Item Description: A collection of classical papers in Software Engineering and Computer Science.
Review Synopsis: Truly classical papers bundled into an inspiring volume with focus on software engineering methods and ethics.
The book contains a collection of papers by David L. Parnas and colleagues.
Focus is on the following four areas:
- Description and Specification: Parnas was one of the first to introduce formal definitions for what a specification is and what it should contain. Secondly, he advanced the state of the art in this field by introducing a new tabular notation for expressing complex logical predicates and functions. Parnas' ideas have been tested in the documentation of several large-scale industrial products, such as the software for the A-7 aircraft or the shutdown software for the Darlington nuclear power plant. A real gem in this section is a paper about a new, more pragmatic interpretation of classical logical predicates in partial functions that solves some problems with "undefined" expressions and the "unknown" truth value.
- Software Design: Parnas is the author that introduced the notion of "Information Hiding" (a.k.a. Encapsulation, Data Hiding, ...) that is one of the foundations of modern software engineering. This principle is the focus of several classical papers in this section. Other topics in this section are a precise definition of "Abstract Types as Classes of Variables", a paper on the "Response to Undesired Events in Software Systems", comments on design reviews and a famous paper on "A Rational Design Process: How and Why to Fake It".
- Concurrency and Scheduling: Some papers on famous problems in this difficult area. Probably not the reason to buy this book.
- Commentary: Papers on general issues, most notably Parnas' comments on why SDI can't be built with a realistic expectation that it will work. Heavy focus on professional ethics and how to educate software engineers to work like engineers in the common sense of the word.

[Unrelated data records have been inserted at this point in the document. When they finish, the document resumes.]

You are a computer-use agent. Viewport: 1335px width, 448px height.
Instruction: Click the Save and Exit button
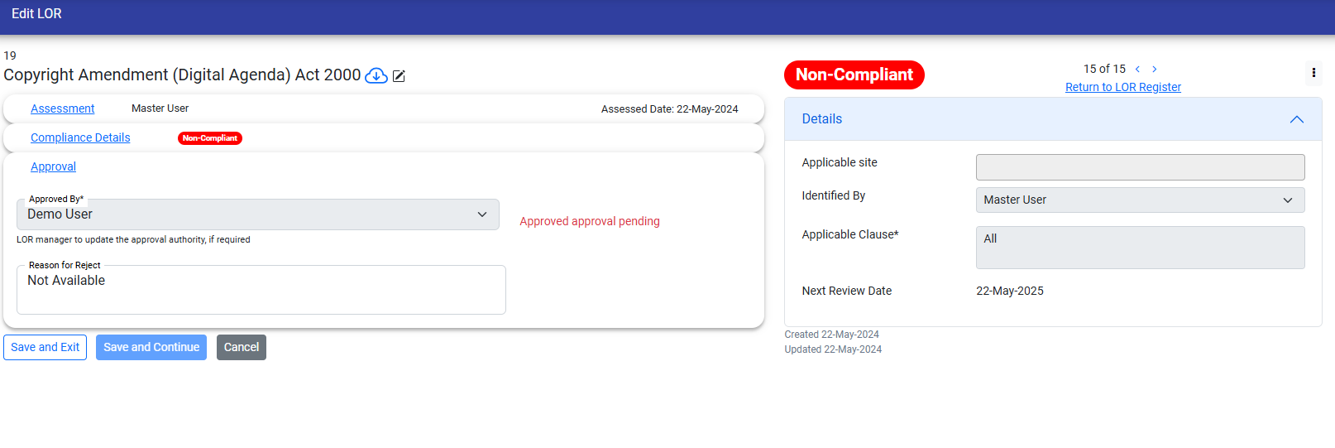click(x=45, y=347)
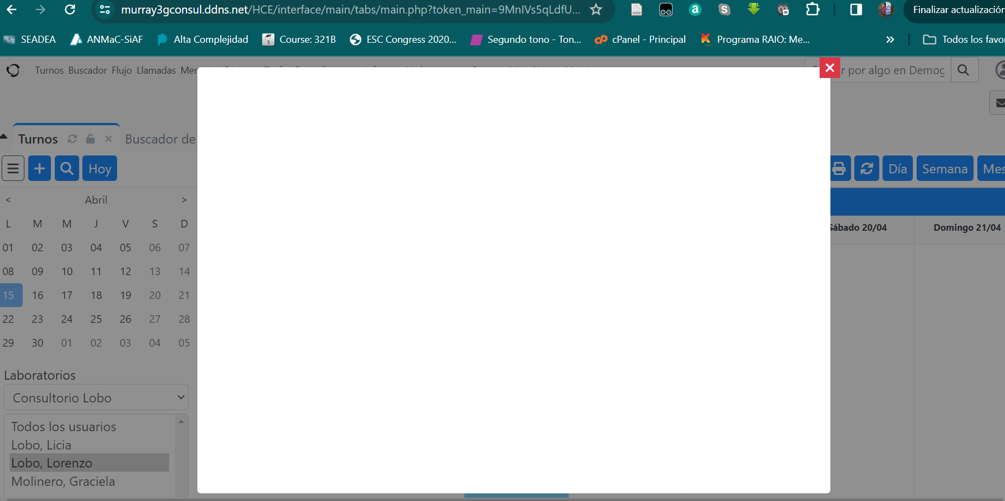The image size is (1005, 501).
Task: Click the magnifier button beside Hoy
Action: 67,168
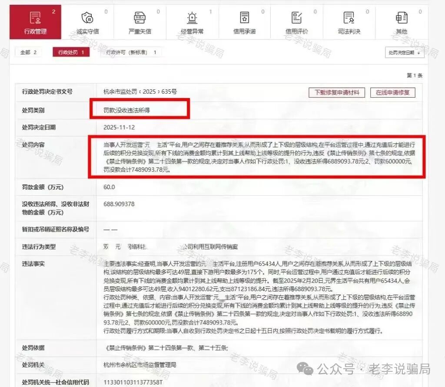Click the 在线申请修复 button
Viewport: 445px width, 387px height.
coord(392,92)
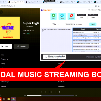Viewport: 101px width, 101px height.
Task: Open the Tidal platform dropdown
Action: (56, 24)
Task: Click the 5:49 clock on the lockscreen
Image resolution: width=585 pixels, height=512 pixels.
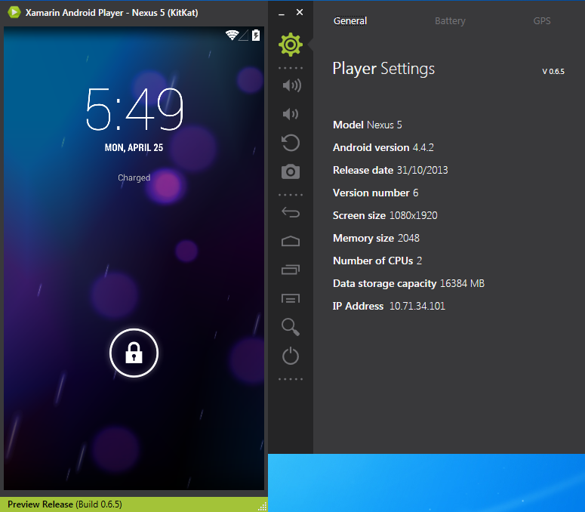Action: (x=134, y=109)
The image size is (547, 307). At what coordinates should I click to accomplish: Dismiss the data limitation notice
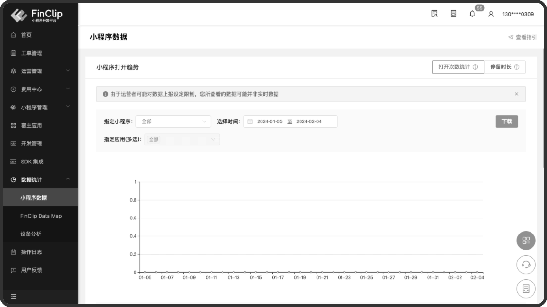click(516, 94)
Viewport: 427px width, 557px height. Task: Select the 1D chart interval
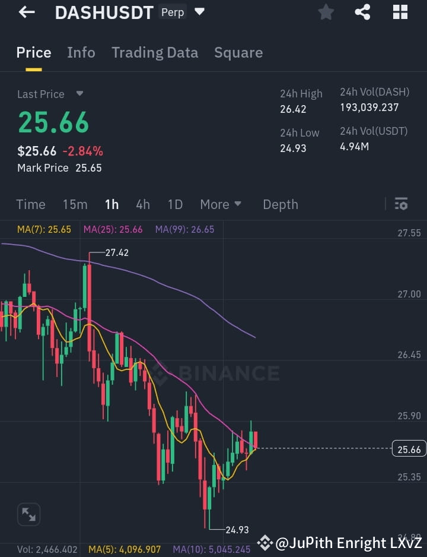[175, 204]
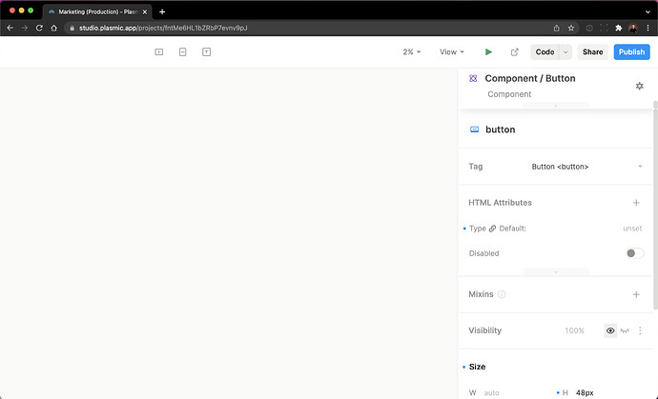Open the Tag dropdown showing Button
The image size is (658, 399).
click(x=586, y=167)
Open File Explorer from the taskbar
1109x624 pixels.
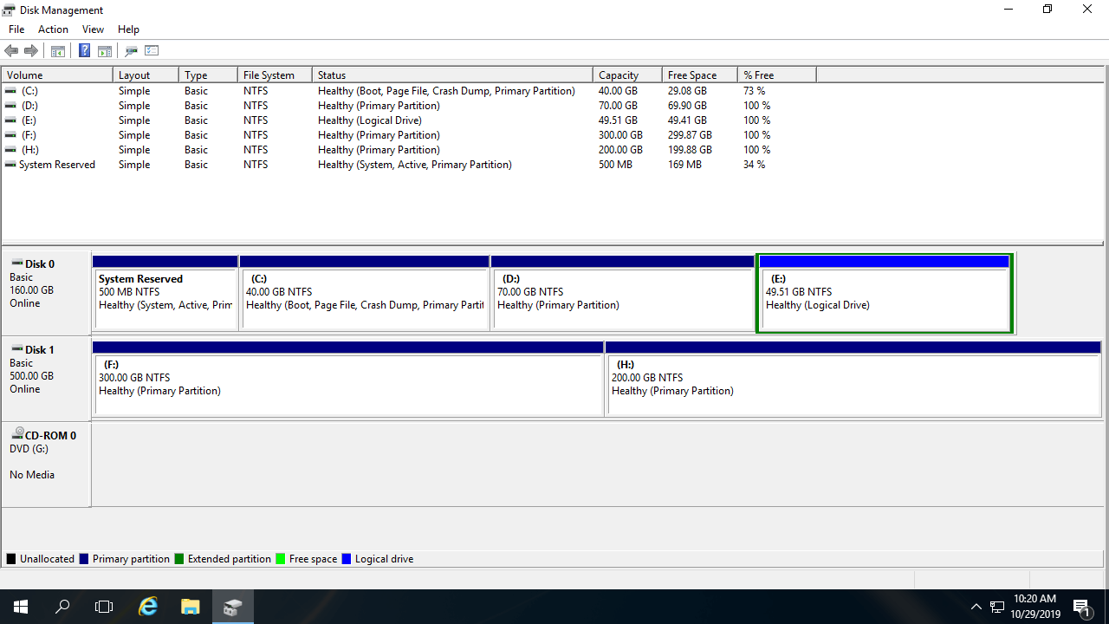pyautogui.click(x=191, y=607)
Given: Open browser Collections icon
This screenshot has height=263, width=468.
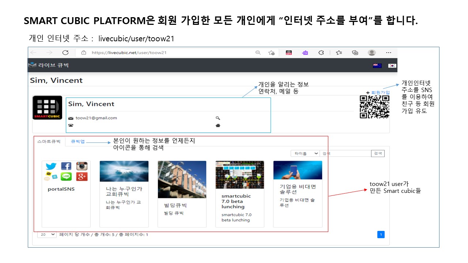Looking at the screenshot, I should [355, 53].
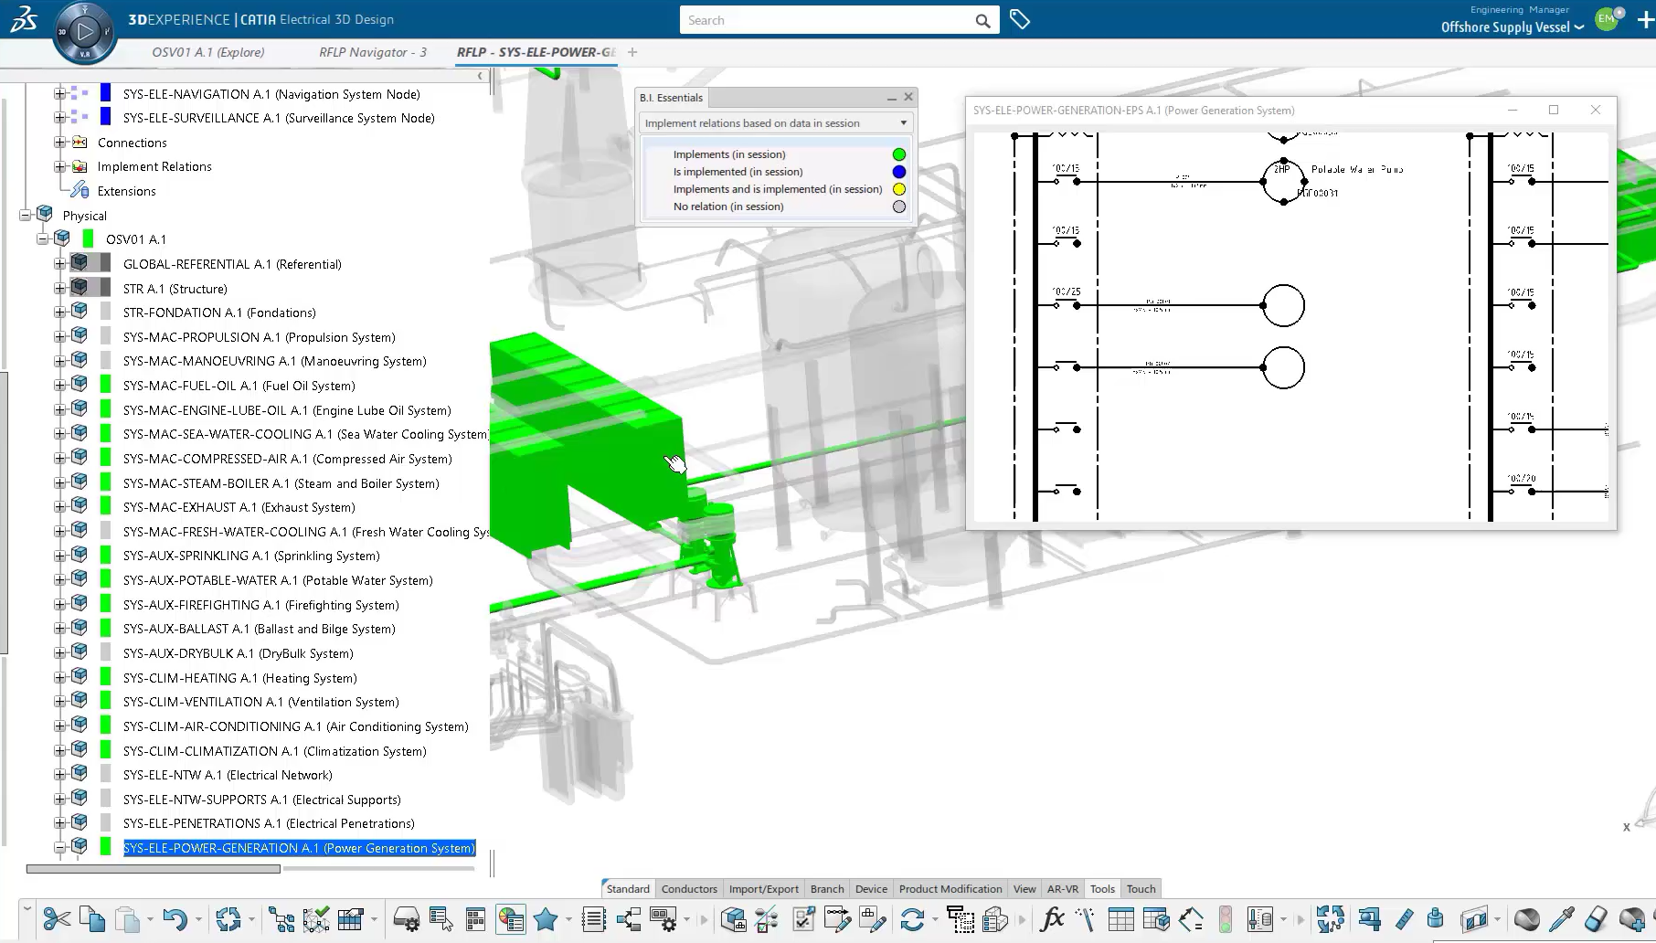1656x943 pixels.
Task: Click into the Search field
Action: pyautogui.click(x=827, y=20)
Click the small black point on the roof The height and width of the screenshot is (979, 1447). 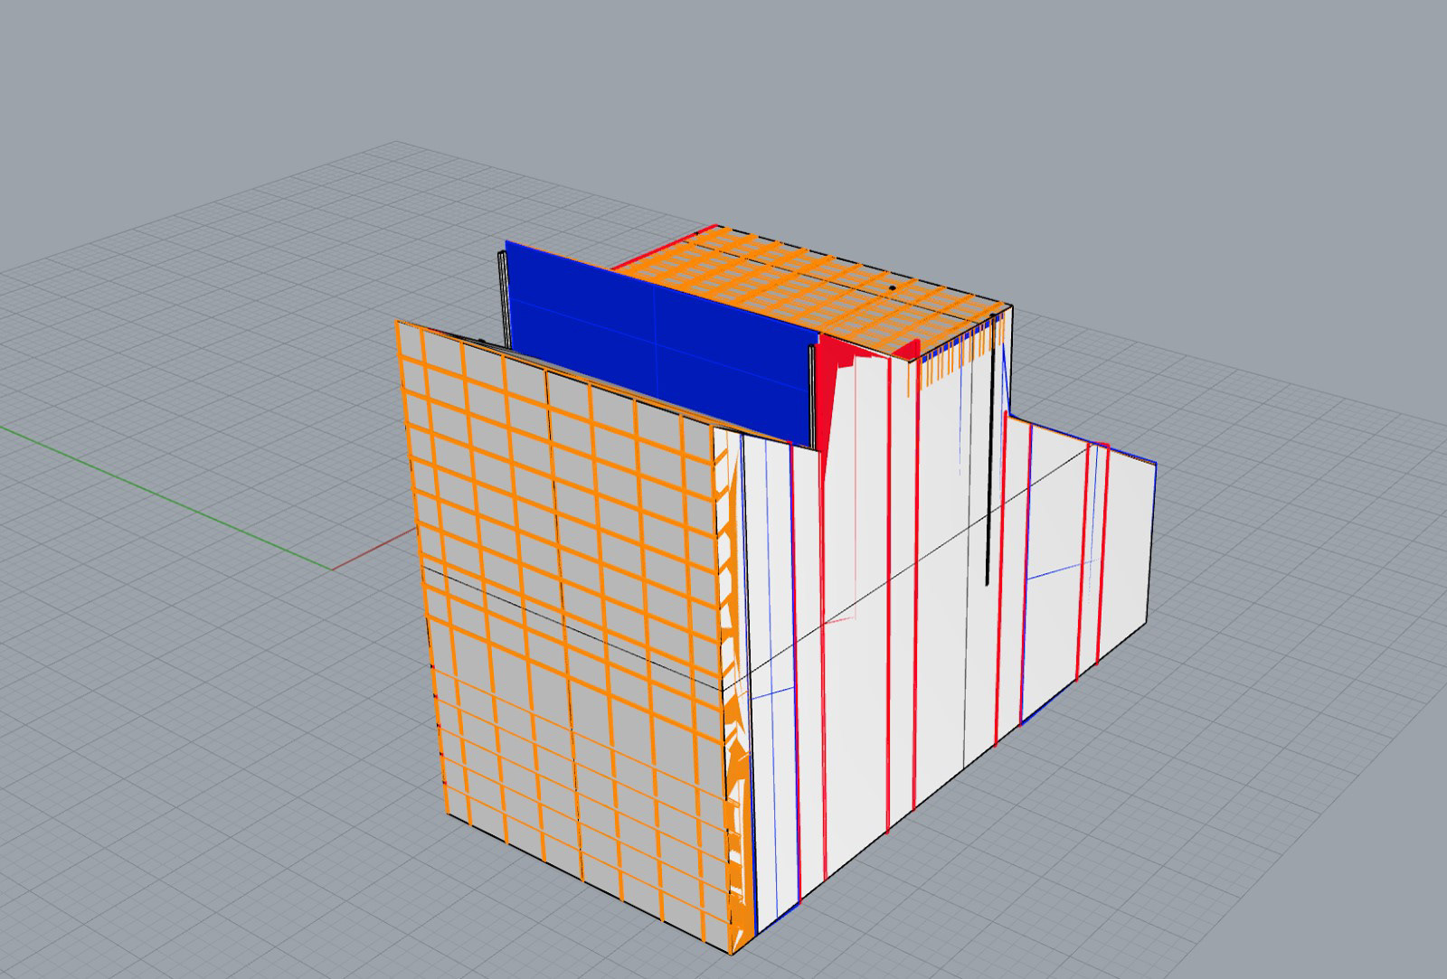[x=892, y=288]
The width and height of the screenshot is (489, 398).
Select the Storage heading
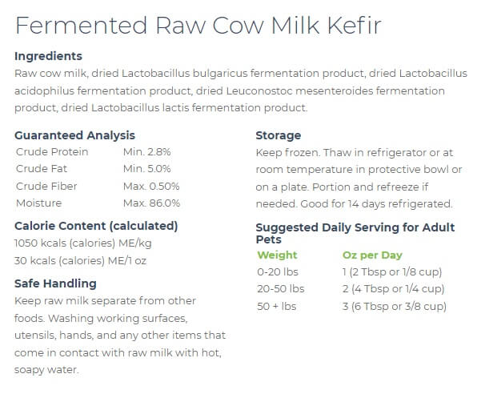coord(279,135)
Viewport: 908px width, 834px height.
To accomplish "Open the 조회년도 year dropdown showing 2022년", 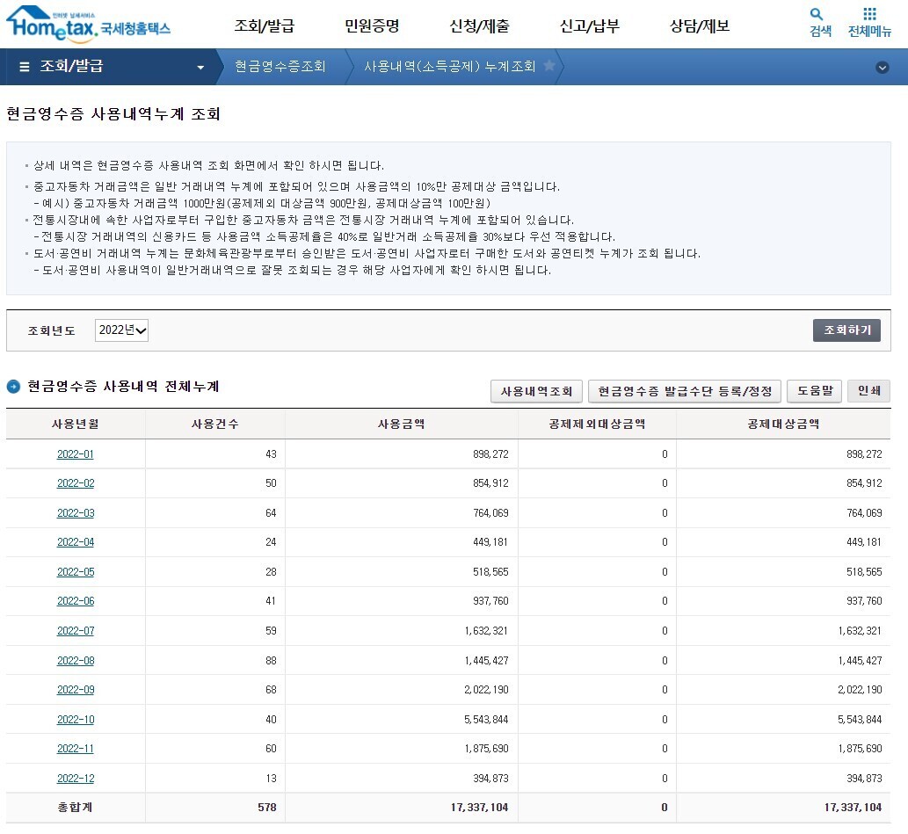I will click(122, 330).
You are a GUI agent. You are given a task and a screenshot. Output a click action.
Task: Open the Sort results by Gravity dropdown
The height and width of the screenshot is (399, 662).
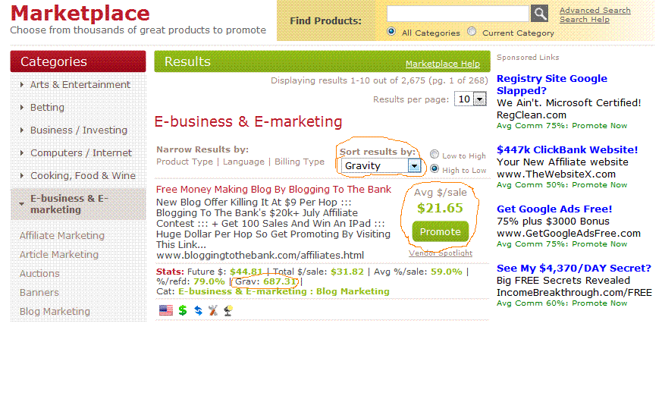tap(381, 165)
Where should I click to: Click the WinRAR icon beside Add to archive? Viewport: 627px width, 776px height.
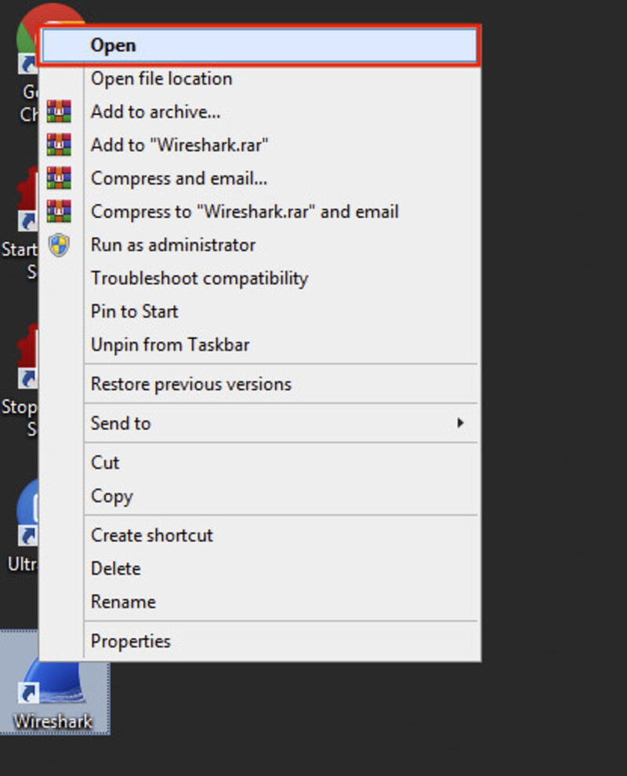(x=59, y=112)
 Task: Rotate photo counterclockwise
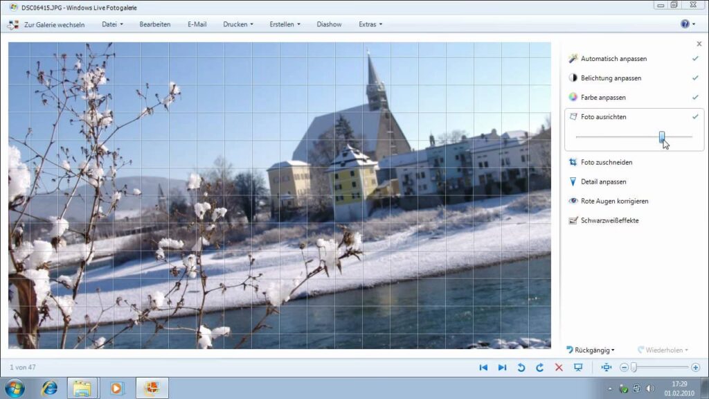[x=521, y=368]
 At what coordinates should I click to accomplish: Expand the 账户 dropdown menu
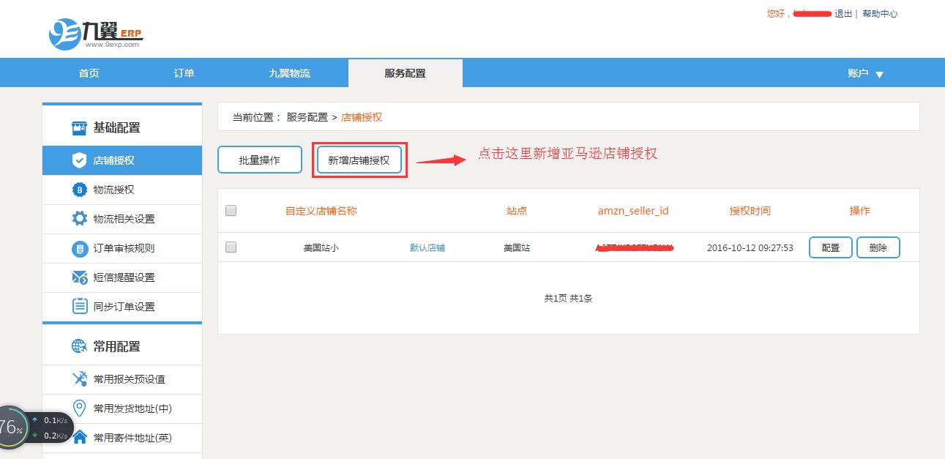click(x=866, y=73)
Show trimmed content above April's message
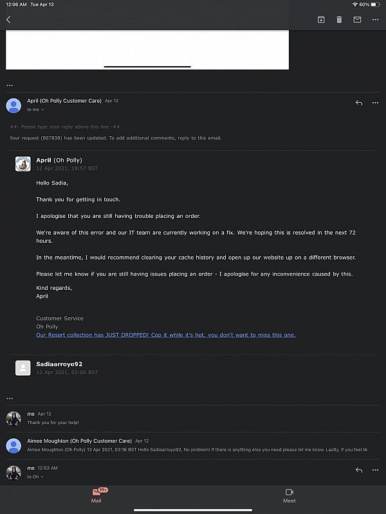This screenshot has height=514, width=386. pyautogui.click(x=10, y=85)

All in all, this was a buy-and-read-instantly book for me. I knew some of the papers, and more of them just by name. Reading the whole stuff definitely was an inspiring session, and has thoroughly convinced me that I have a responsibility to live up to as software developer. I hope the inspiration will turn into energy in practical life. The book has shown me that it is possible to do much more than I have done until now.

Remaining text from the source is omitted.